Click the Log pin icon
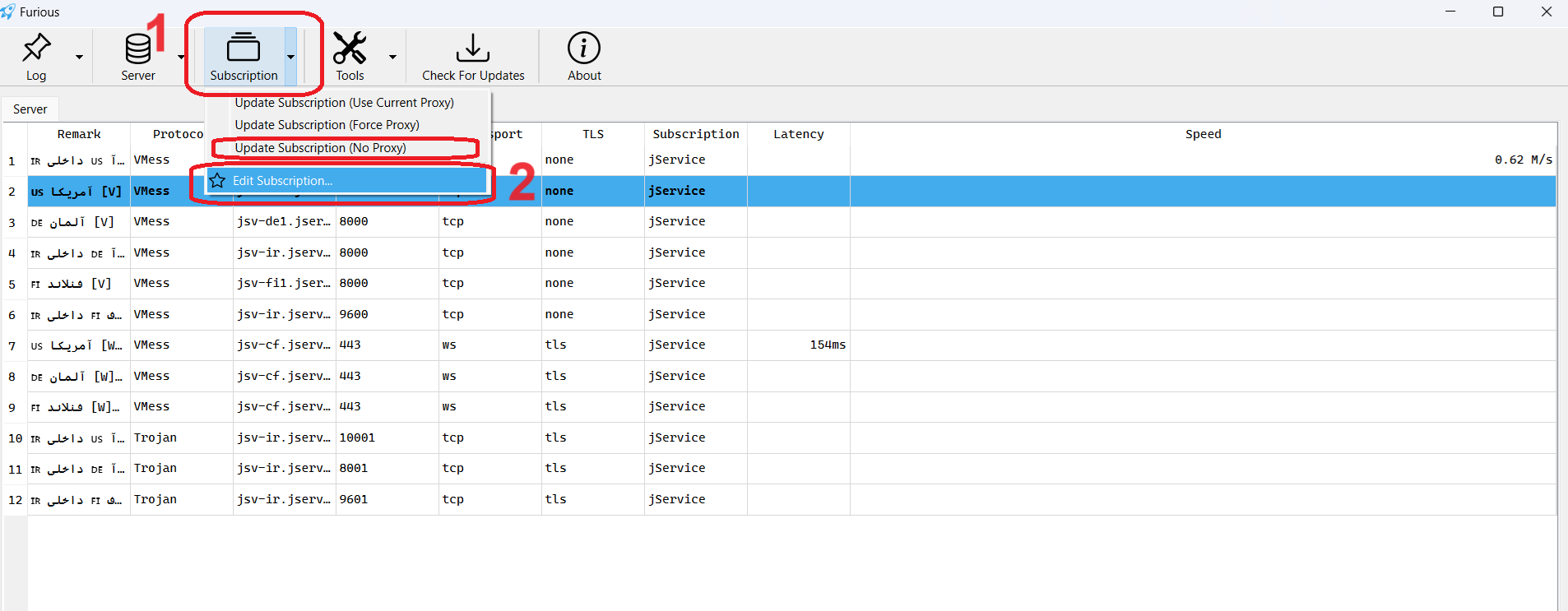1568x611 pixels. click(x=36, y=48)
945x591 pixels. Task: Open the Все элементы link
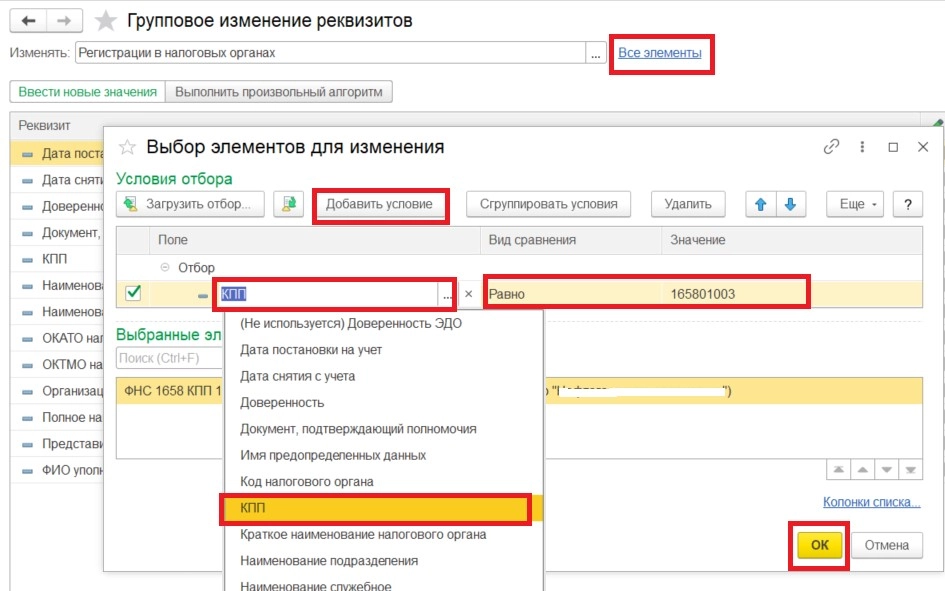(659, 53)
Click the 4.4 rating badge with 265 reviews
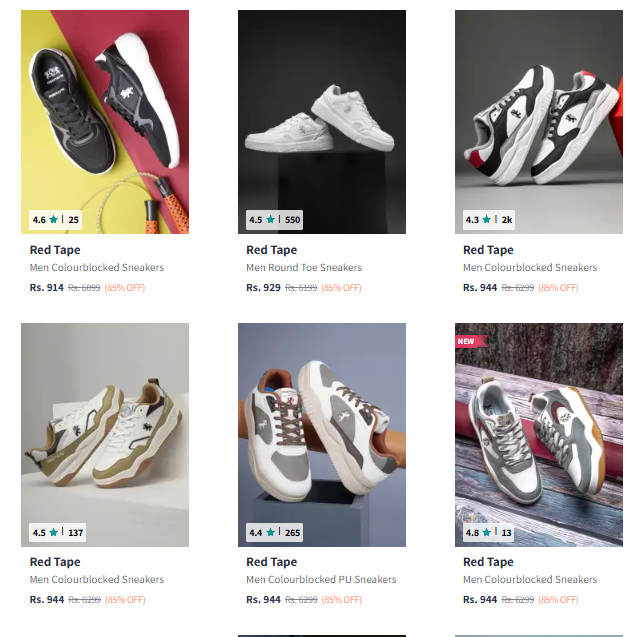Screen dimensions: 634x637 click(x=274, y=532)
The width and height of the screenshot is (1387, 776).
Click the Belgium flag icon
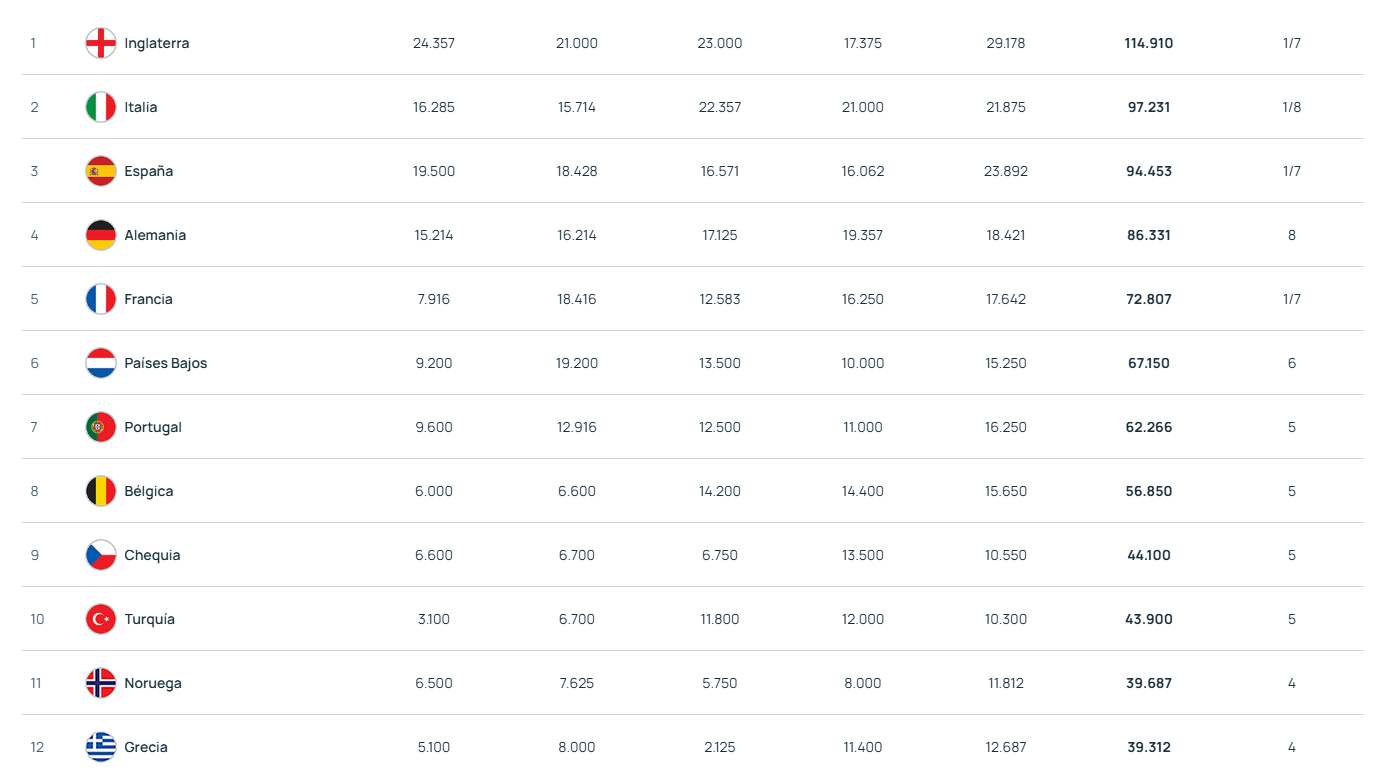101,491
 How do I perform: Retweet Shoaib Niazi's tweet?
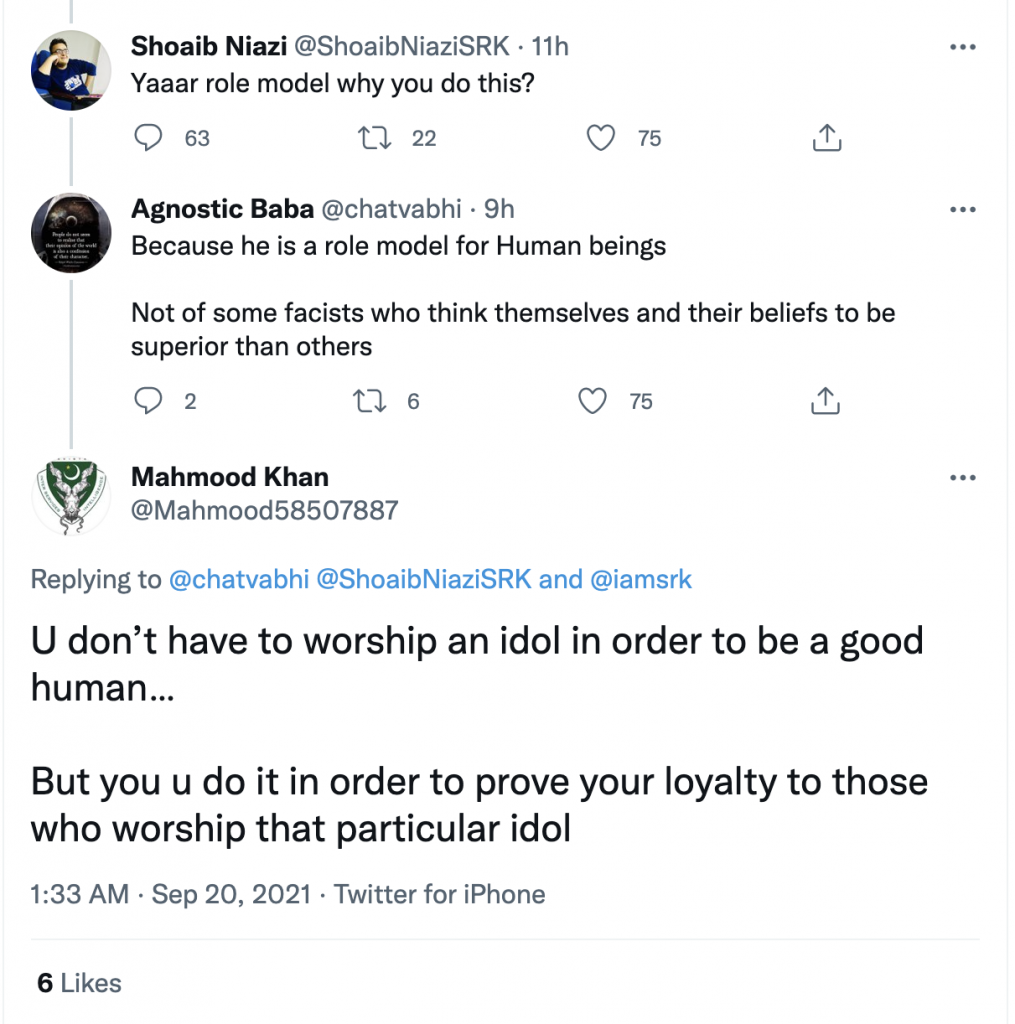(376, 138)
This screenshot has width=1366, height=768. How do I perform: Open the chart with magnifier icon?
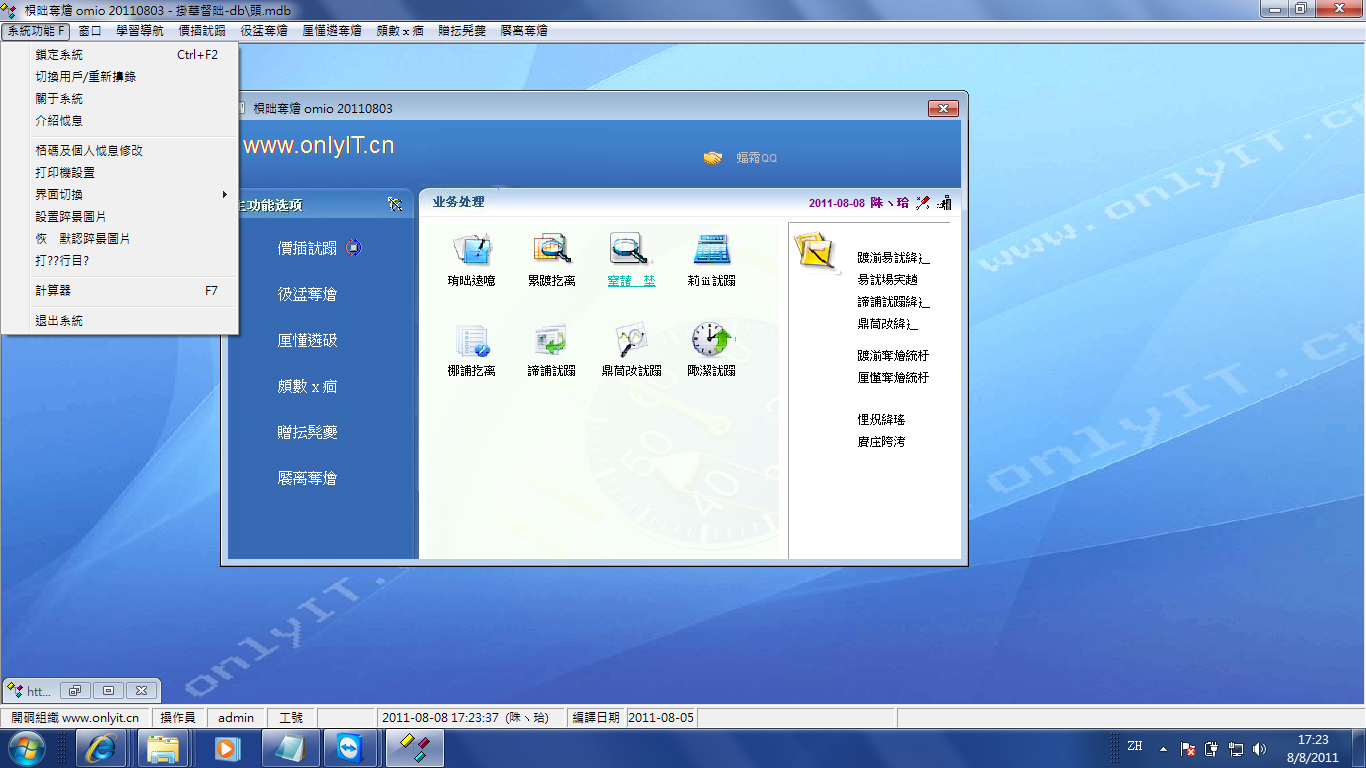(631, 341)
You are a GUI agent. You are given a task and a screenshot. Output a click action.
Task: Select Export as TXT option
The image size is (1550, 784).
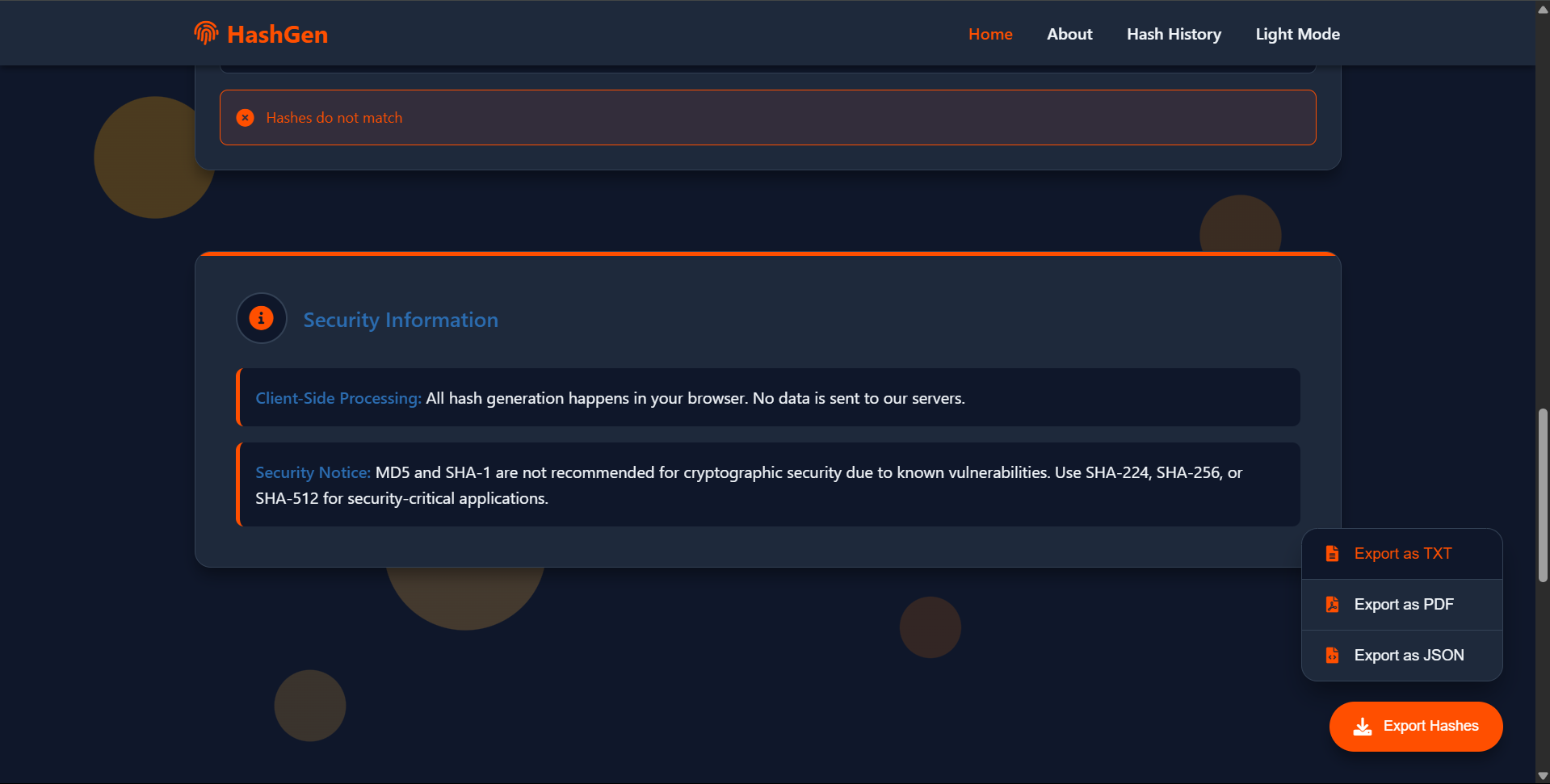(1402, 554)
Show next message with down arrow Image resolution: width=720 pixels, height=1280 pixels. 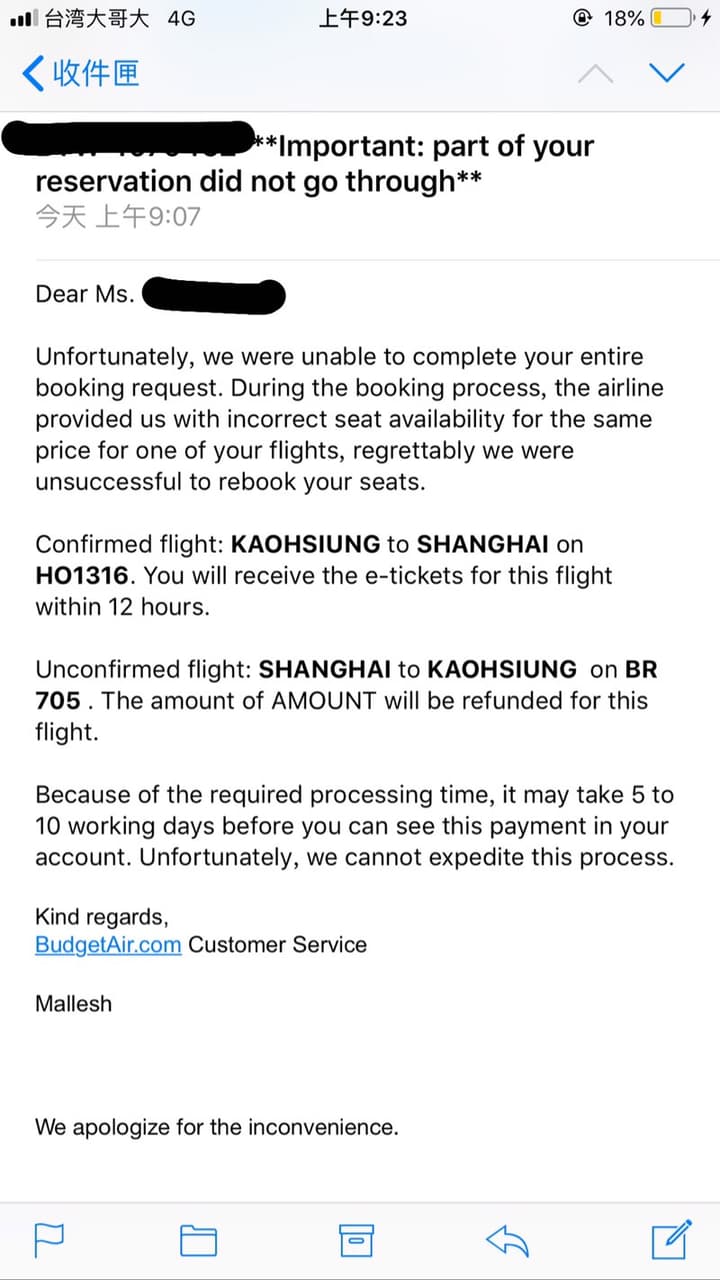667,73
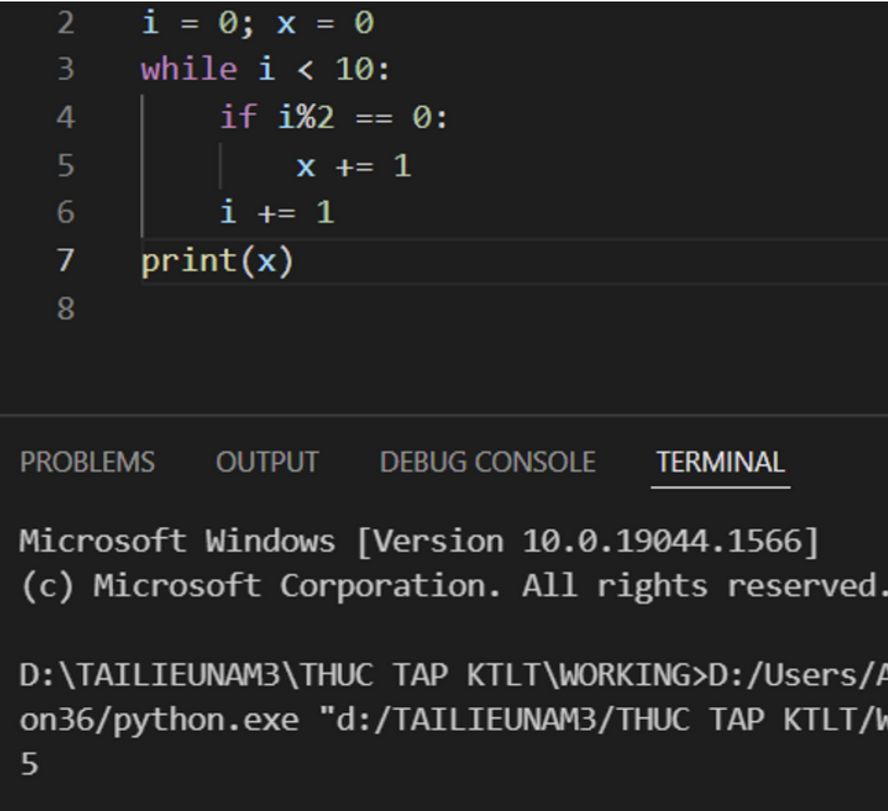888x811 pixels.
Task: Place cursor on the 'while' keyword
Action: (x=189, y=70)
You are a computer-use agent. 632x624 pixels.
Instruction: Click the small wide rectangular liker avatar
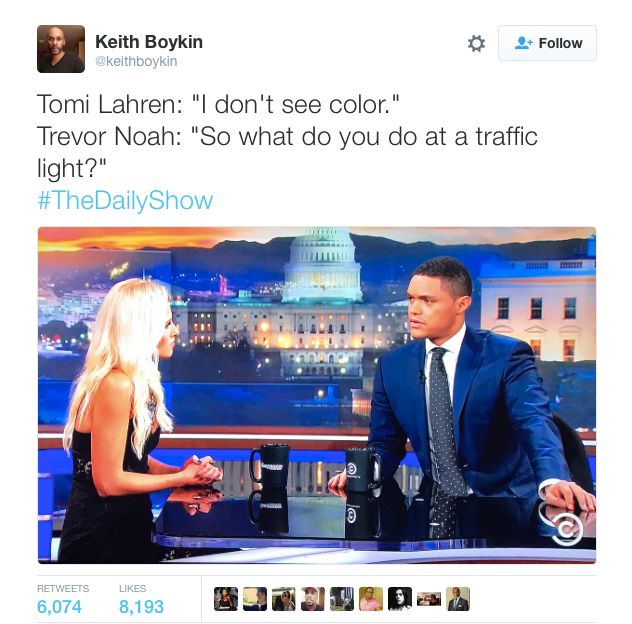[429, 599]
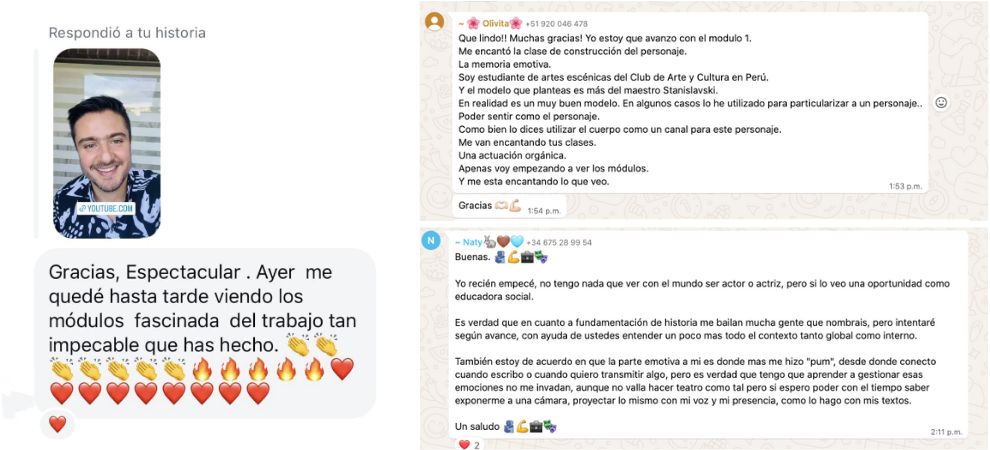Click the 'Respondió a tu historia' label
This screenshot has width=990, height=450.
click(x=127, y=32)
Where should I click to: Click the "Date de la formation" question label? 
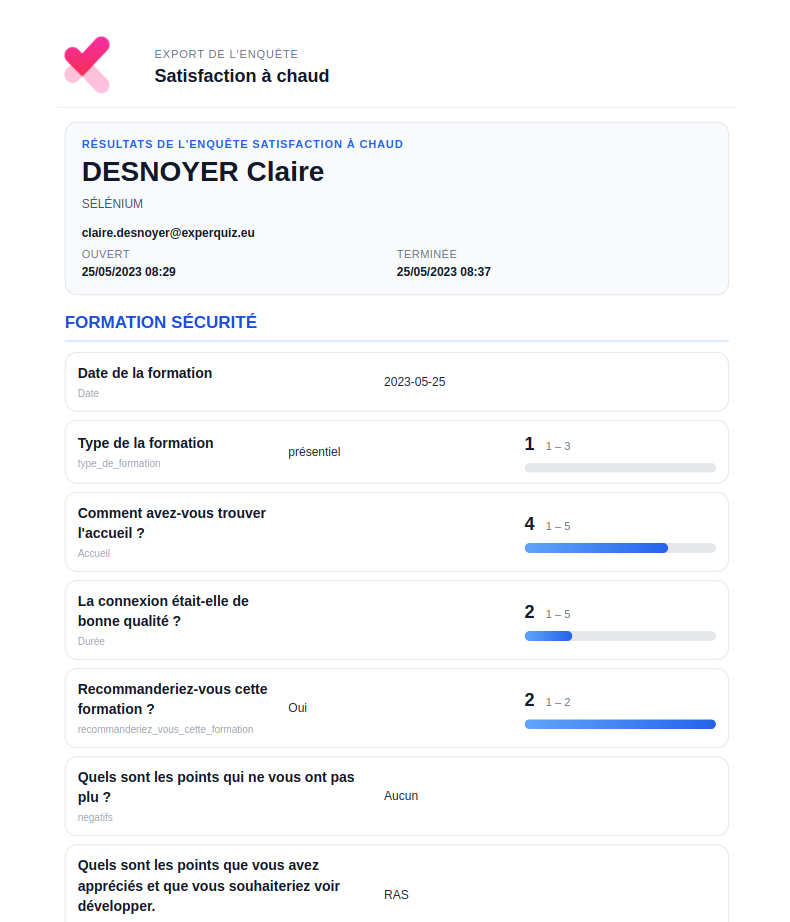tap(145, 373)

....

• _Task instructions_: Return the lines of the listing where the string "agent" appears.

• _Answer space_:
You are a GUI agent. You are given a task and a screenshot. Output a click action.
You are a computer-use agent. 632x624 pixels.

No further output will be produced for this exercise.